= Beginning of Section =
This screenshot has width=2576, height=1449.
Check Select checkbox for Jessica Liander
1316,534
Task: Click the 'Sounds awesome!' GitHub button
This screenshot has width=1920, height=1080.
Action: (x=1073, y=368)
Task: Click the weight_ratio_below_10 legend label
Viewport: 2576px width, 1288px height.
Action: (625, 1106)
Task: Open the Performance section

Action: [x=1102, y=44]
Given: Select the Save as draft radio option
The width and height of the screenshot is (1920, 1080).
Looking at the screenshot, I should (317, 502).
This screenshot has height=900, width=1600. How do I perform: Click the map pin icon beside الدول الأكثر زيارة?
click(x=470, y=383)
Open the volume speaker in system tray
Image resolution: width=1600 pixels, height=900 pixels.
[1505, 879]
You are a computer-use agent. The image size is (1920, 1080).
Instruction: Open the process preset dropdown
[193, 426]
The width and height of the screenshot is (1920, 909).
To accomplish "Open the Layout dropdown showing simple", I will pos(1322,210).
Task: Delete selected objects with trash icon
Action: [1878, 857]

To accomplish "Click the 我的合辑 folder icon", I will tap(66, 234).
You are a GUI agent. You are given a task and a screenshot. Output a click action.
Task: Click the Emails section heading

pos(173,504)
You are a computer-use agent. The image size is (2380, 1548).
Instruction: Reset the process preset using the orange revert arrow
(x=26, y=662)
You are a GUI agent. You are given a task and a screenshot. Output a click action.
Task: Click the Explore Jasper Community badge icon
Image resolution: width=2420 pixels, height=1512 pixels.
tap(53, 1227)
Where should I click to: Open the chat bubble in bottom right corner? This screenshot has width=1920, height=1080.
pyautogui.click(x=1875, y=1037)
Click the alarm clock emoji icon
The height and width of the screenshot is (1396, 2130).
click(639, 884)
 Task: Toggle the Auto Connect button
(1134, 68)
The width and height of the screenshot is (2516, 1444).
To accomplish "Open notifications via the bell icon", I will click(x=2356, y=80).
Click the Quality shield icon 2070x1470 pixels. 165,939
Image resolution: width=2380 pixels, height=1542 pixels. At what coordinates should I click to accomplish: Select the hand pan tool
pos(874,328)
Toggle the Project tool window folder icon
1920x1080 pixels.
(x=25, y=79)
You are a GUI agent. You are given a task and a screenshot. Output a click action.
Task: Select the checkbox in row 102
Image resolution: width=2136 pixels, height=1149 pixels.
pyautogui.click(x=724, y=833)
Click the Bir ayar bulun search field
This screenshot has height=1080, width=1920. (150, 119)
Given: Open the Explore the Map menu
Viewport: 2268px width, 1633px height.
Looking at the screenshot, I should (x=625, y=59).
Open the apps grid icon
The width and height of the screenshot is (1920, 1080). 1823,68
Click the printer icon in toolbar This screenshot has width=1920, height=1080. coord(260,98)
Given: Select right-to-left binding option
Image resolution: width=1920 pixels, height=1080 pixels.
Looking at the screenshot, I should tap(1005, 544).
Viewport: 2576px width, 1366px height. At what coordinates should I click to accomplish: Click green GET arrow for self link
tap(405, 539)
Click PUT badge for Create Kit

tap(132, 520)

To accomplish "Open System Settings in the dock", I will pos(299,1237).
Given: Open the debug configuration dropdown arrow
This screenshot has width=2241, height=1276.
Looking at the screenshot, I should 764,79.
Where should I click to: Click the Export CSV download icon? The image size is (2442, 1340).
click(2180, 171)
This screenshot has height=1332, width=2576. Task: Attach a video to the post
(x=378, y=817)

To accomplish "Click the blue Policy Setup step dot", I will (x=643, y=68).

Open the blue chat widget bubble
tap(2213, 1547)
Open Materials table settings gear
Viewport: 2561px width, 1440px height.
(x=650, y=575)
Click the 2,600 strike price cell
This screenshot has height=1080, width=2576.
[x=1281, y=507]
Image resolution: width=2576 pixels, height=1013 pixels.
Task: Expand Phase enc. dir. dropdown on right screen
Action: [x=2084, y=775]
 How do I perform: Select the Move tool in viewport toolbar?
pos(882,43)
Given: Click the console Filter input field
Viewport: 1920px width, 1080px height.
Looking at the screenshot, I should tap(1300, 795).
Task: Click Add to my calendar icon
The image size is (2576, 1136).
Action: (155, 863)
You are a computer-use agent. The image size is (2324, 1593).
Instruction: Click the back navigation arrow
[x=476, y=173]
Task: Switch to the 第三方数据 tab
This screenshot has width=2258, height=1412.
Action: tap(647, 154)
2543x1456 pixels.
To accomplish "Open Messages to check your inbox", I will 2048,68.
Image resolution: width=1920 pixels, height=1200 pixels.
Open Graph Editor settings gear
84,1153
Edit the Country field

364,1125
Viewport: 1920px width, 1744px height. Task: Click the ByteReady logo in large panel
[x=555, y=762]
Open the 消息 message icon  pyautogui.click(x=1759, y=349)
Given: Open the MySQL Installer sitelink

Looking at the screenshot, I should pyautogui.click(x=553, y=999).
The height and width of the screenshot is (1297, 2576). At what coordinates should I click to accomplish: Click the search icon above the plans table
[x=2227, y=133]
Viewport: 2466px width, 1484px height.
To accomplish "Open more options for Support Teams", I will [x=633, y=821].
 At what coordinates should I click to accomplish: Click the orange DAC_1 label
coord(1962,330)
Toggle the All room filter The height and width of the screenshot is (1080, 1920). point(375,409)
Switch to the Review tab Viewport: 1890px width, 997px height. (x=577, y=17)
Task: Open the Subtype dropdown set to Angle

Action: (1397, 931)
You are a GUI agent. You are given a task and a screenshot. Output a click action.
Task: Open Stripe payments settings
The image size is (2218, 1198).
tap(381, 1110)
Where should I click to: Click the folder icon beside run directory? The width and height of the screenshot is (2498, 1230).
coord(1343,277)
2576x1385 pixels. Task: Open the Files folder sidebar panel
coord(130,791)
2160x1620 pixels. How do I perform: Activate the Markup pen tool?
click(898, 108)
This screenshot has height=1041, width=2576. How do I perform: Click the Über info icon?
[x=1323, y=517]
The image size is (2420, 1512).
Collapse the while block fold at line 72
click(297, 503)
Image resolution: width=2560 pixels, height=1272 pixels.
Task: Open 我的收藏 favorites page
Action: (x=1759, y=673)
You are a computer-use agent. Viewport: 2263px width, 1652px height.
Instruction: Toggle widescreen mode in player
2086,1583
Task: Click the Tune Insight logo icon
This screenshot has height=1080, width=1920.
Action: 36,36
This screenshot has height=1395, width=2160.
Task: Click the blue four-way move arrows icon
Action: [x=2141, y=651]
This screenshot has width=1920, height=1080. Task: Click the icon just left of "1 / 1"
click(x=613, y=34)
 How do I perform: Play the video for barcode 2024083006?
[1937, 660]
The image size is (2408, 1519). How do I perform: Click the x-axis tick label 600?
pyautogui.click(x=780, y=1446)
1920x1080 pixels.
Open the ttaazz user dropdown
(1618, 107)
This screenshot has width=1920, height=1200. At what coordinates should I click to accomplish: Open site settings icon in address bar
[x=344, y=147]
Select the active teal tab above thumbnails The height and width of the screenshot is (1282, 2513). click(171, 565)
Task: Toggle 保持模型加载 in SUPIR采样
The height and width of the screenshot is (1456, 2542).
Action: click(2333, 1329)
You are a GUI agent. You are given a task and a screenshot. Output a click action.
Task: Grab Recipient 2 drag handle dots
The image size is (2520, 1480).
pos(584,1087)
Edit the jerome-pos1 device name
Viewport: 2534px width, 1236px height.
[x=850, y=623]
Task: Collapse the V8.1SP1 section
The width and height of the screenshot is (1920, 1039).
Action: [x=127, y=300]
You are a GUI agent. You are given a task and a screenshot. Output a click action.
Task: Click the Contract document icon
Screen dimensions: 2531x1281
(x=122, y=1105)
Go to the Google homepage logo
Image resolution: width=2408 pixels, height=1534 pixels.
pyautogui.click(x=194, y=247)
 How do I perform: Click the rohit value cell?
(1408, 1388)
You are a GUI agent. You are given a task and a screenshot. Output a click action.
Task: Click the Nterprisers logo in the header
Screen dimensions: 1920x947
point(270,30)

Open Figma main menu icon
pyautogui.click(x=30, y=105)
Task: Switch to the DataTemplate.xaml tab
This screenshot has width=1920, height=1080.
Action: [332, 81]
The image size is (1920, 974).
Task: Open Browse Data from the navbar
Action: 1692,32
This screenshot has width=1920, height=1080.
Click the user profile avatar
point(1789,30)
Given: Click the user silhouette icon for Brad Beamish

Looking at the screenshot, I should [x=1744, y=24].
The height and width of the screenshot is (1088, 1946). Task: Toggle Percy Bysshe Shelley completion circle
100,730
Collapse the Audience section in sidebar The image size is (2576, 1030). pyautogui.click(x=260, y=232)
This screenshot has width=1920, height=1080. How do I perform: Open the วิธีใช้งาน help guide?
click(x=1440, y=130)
= End of Section =
◆ How to complete this task
When a line in the listing has the string "Switch" in it, return that line.

◆ Output for this exercise
Task: Switch to the 第三方数据 tab
Switch to the Review tab Viewport: 1890px width, 997px height. (x=577, y=17)
Task: Switch to the DataTemplate.xaml tab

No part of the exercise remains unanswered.